**Task goal:** Pull out every line of the material below that contains the string "page", and copy each one without changes.

**Task inputs:**
..............................

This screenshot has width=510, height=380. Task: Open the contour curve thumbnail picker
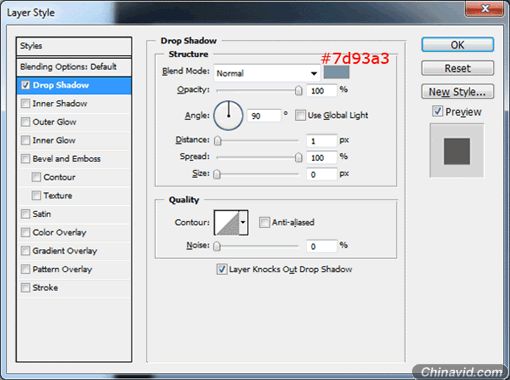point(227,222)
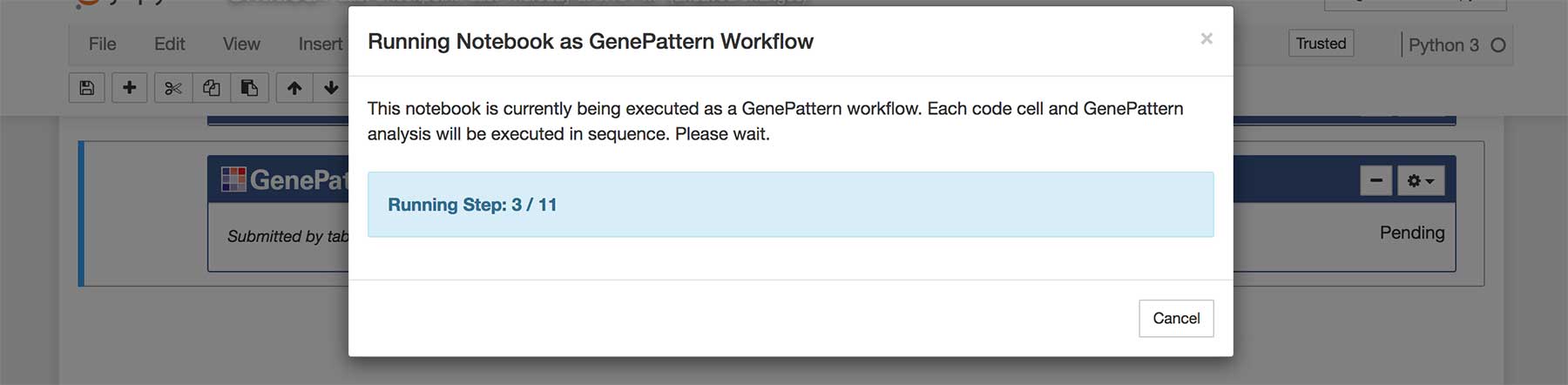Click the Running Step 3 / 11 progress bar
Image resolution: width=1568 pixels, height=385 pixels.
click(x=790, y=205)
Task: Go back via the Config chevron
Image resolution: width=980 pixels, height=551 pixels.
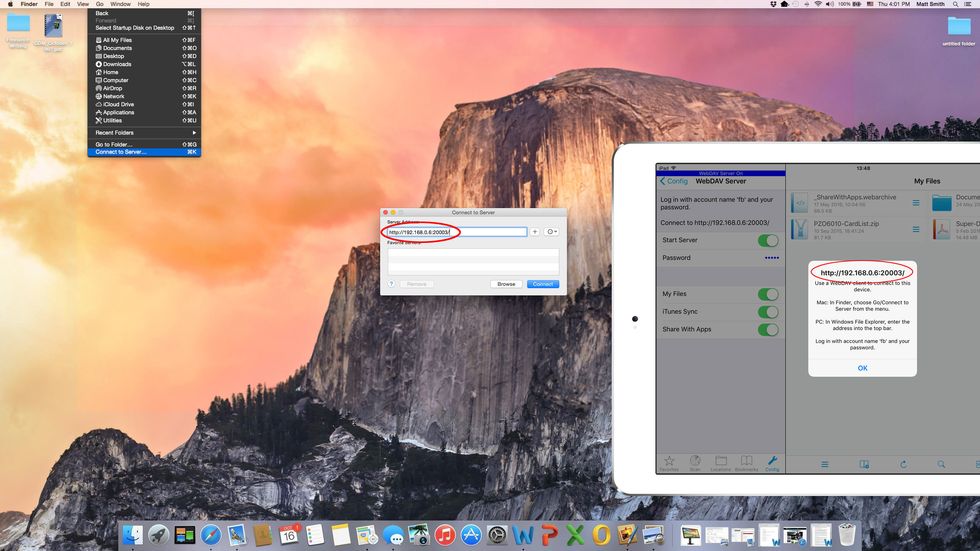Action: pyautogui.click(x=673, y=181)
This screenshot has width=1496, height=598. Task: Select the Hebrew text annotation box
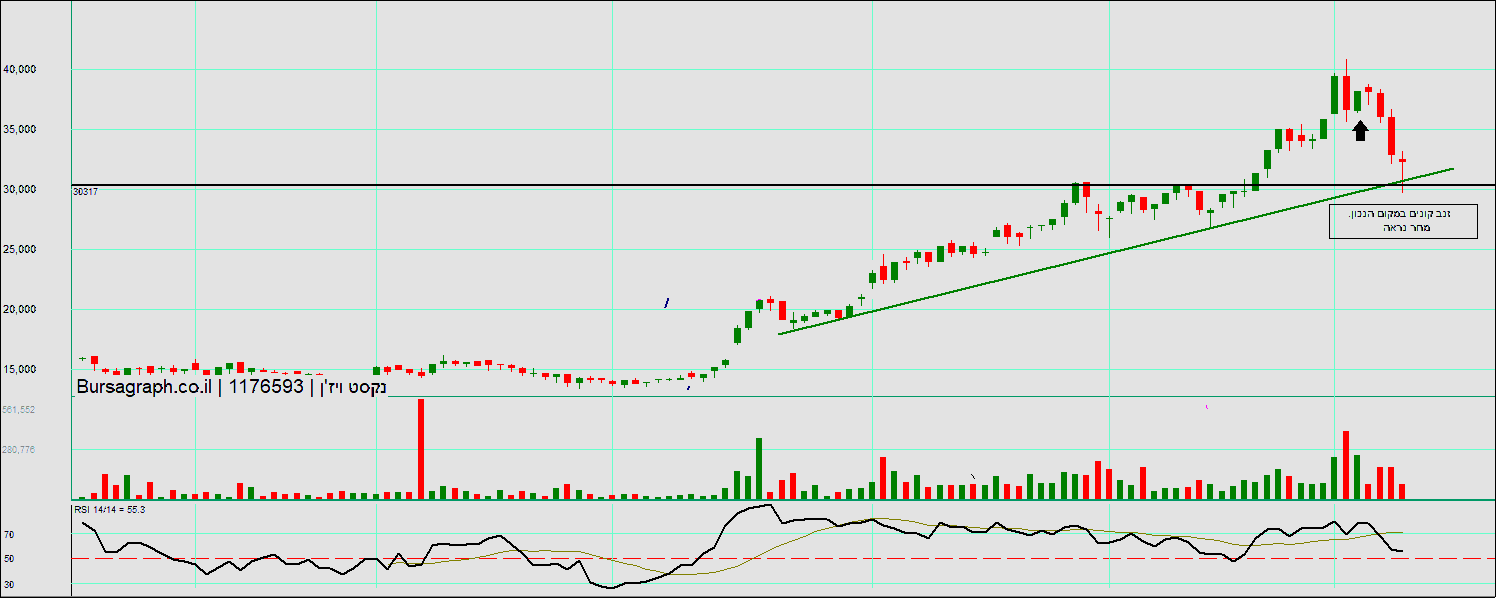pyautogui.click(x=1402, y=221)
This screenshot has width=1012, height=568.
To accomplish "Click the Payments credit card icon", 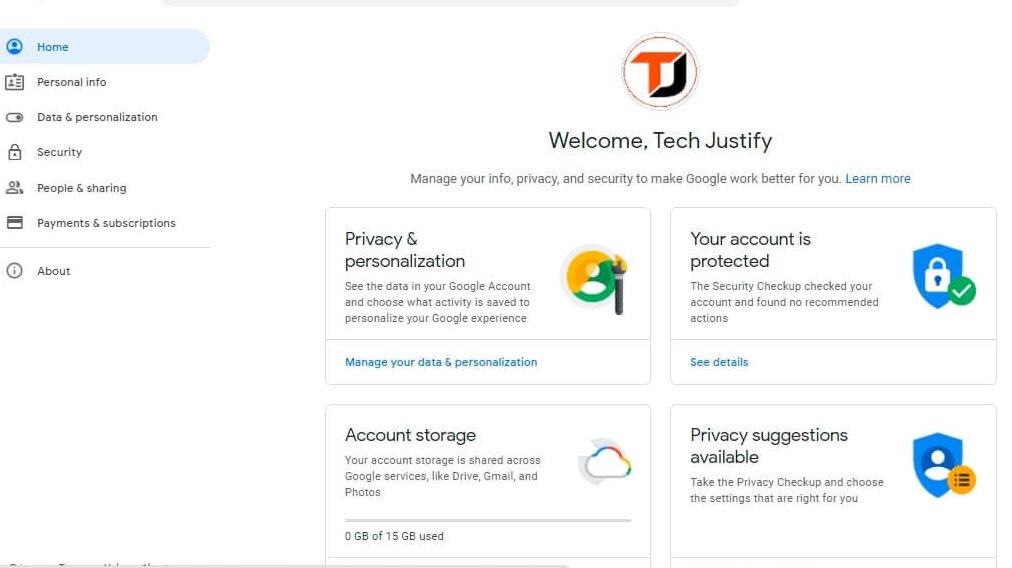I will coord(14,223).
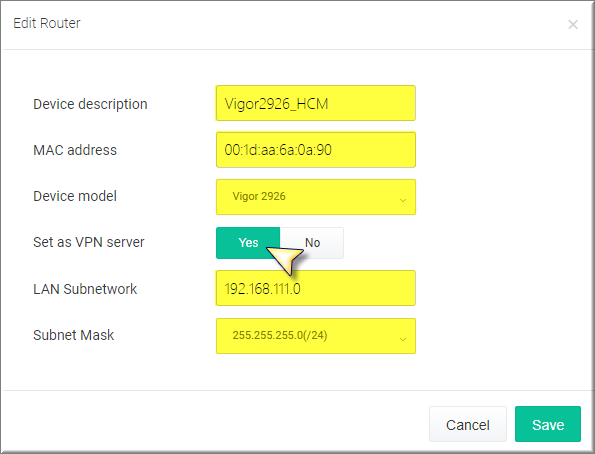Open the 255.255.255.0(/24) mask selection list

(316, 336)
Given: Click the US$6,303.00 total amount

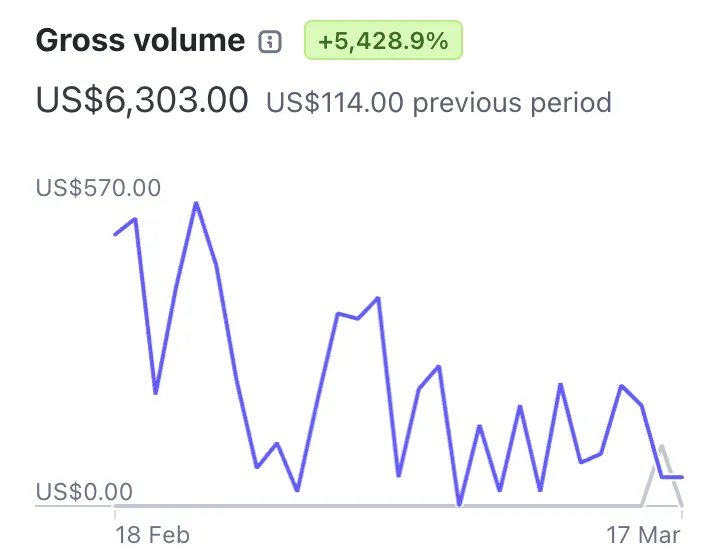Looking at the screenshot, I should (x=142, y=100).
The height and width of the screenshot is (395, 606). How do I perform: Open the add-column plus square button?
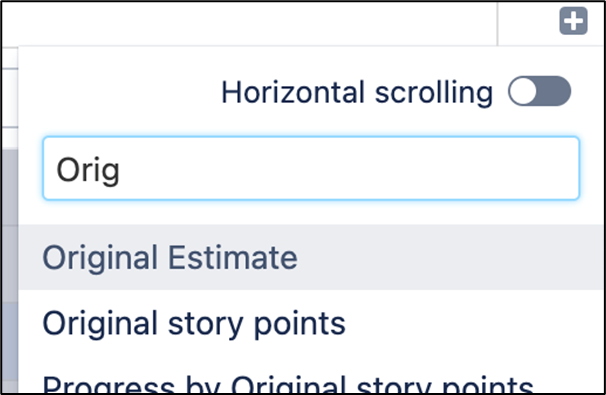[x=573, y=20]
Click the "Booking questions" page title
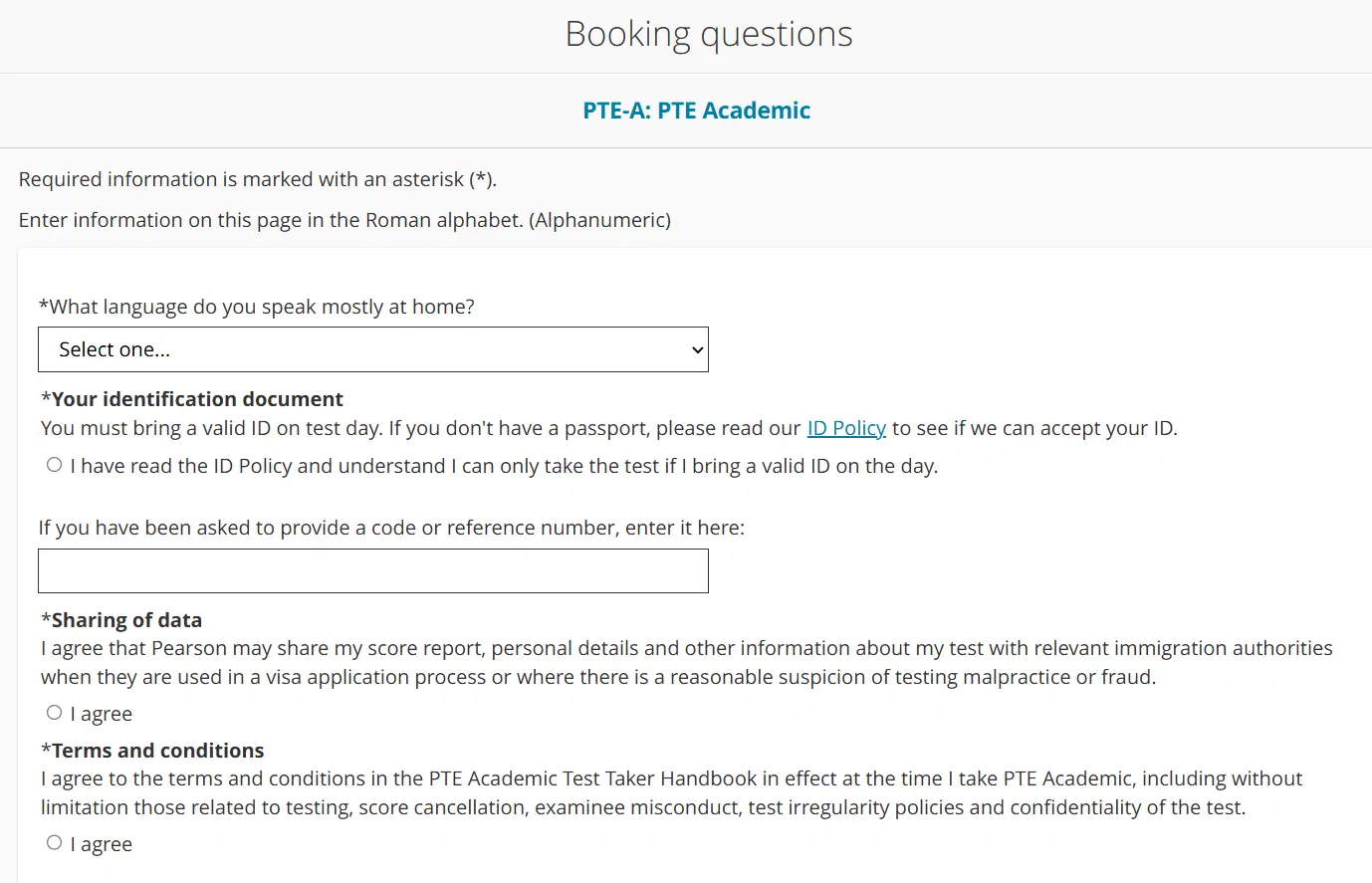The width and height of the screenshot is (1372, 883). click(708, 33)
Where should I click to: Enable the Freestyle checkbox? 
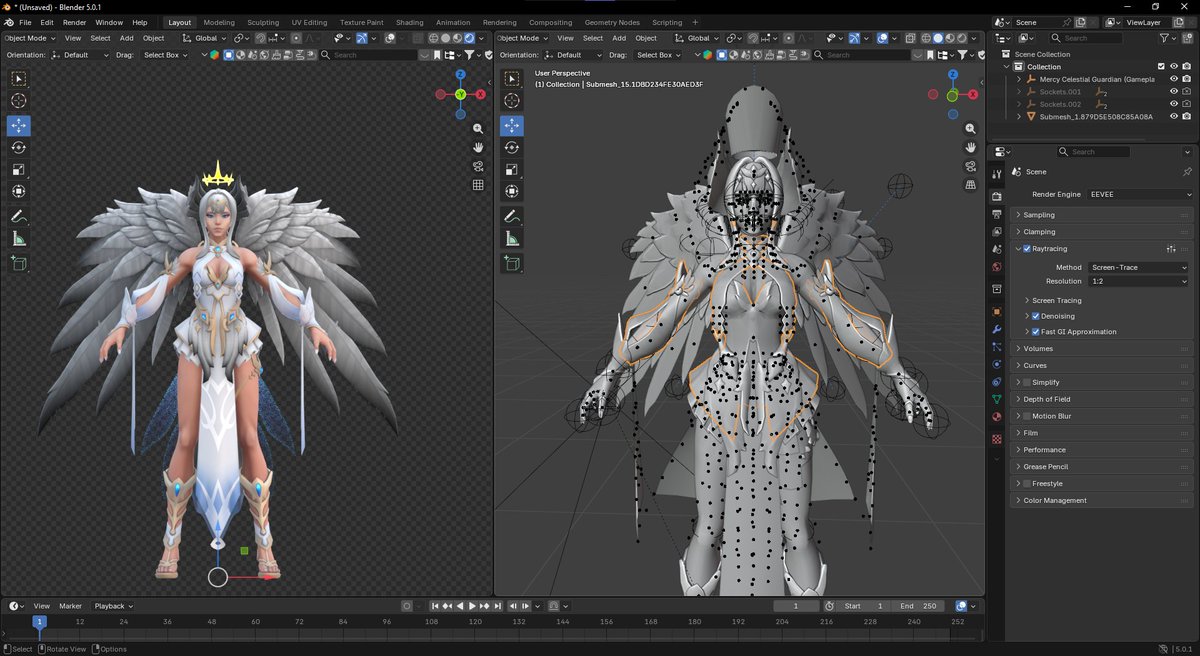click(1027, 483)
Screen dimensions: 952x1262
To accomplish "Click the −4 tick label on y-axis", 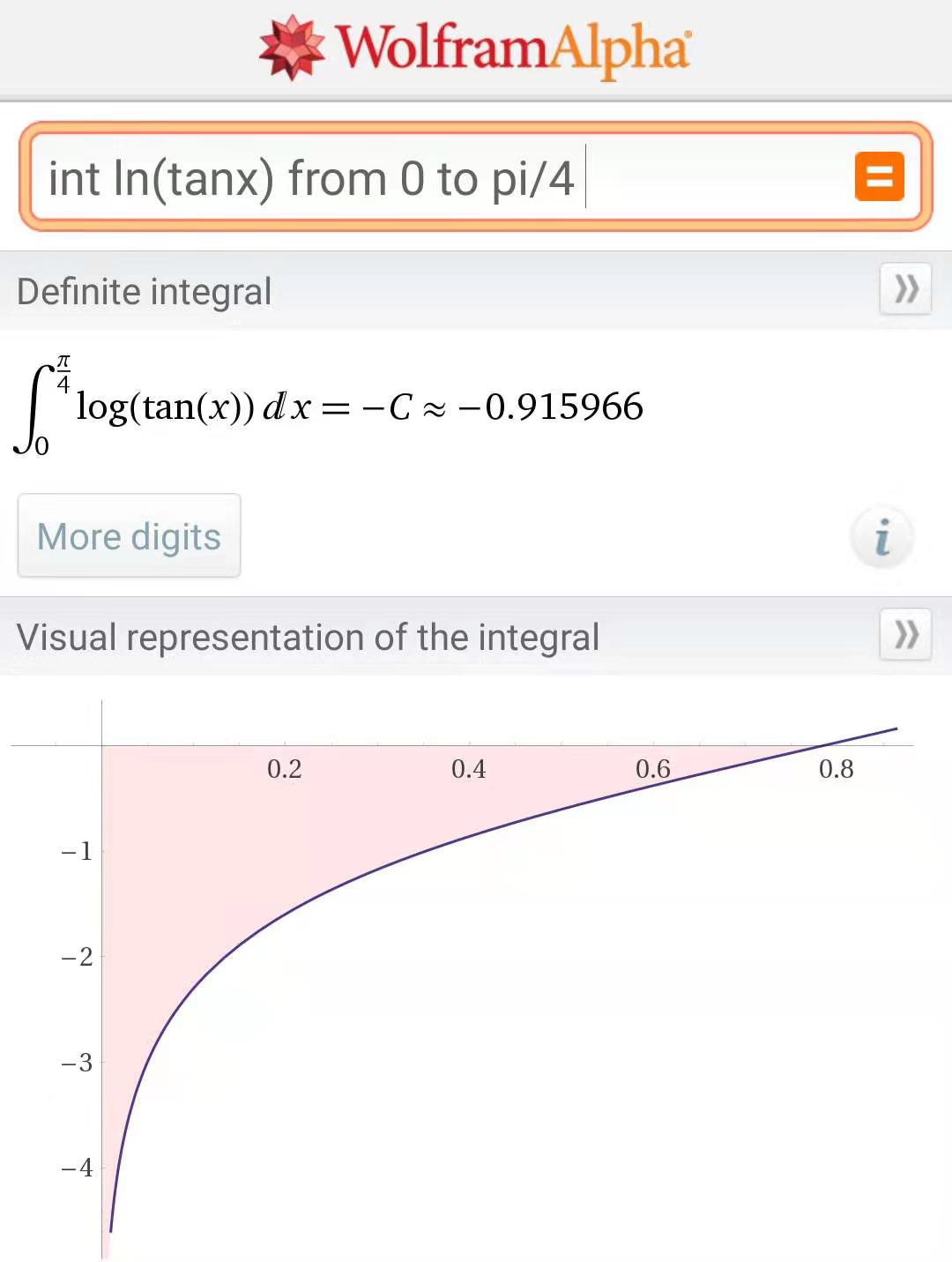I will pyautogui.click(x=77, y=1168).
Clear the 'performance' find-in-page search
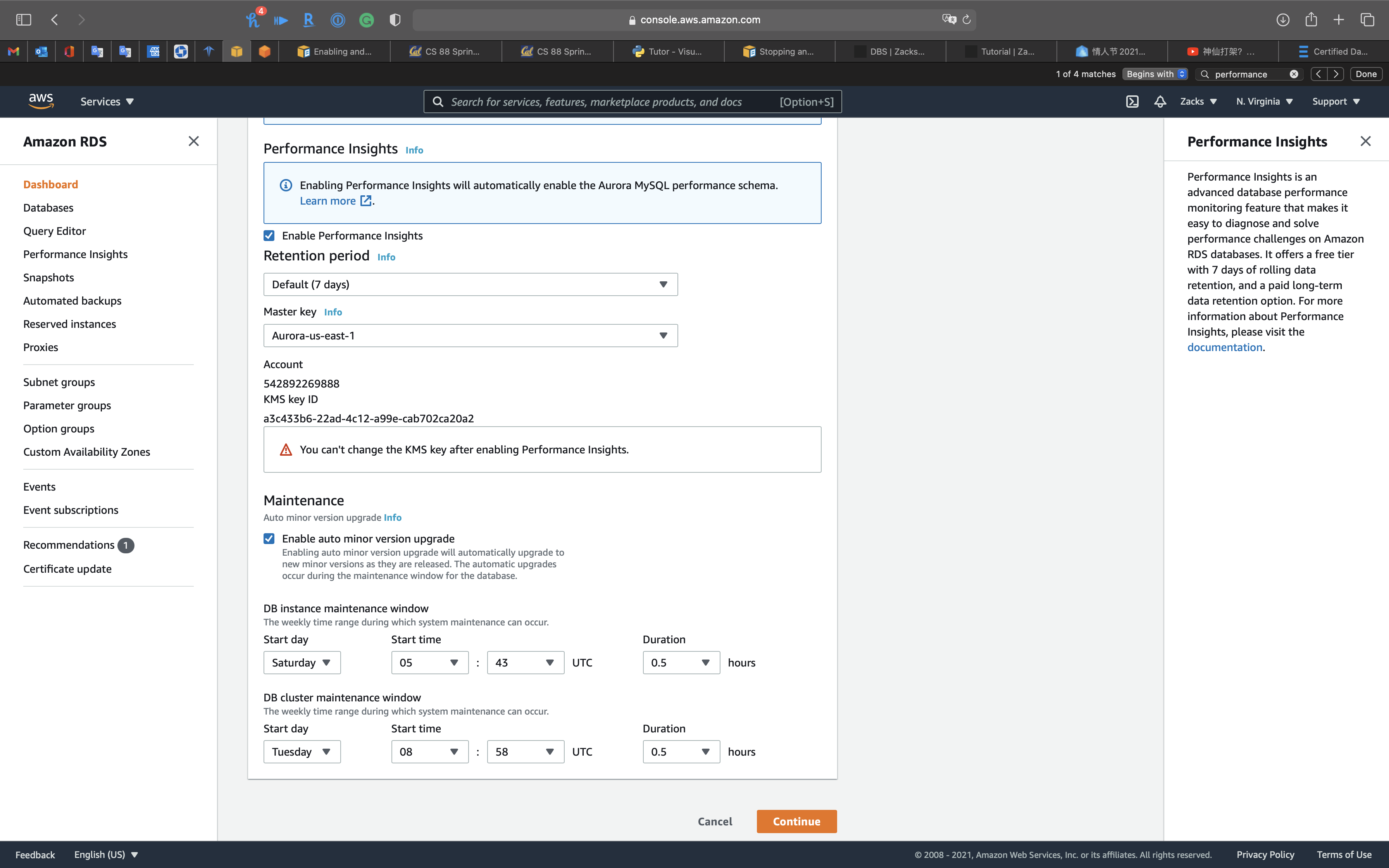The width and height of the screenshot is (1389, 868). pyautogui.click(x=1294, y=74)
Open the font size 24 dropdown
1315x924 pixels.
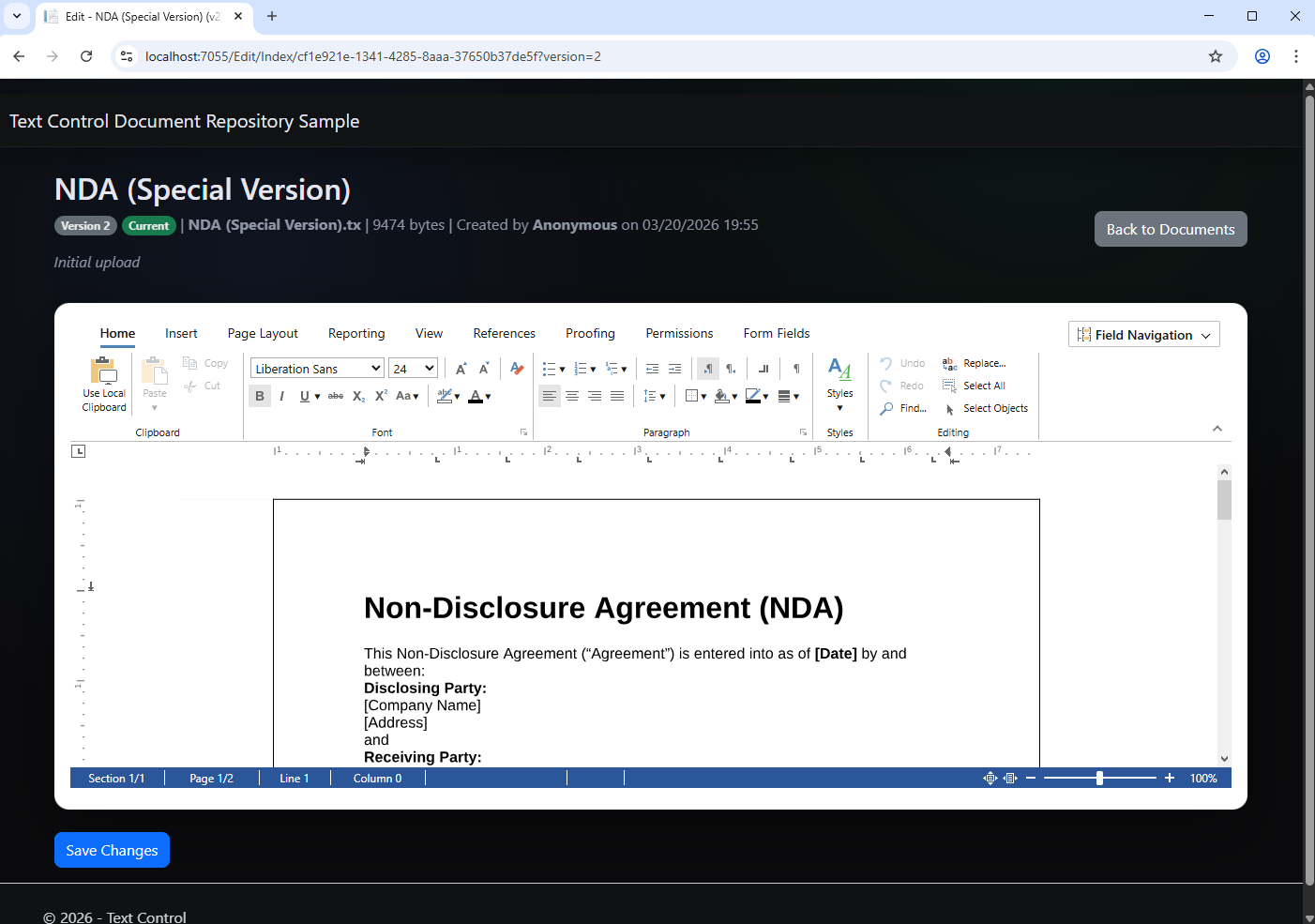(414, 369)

..............................

**Worked solution:**
Click the "Booking questions" page title
Clear the 'performance' find-in-page search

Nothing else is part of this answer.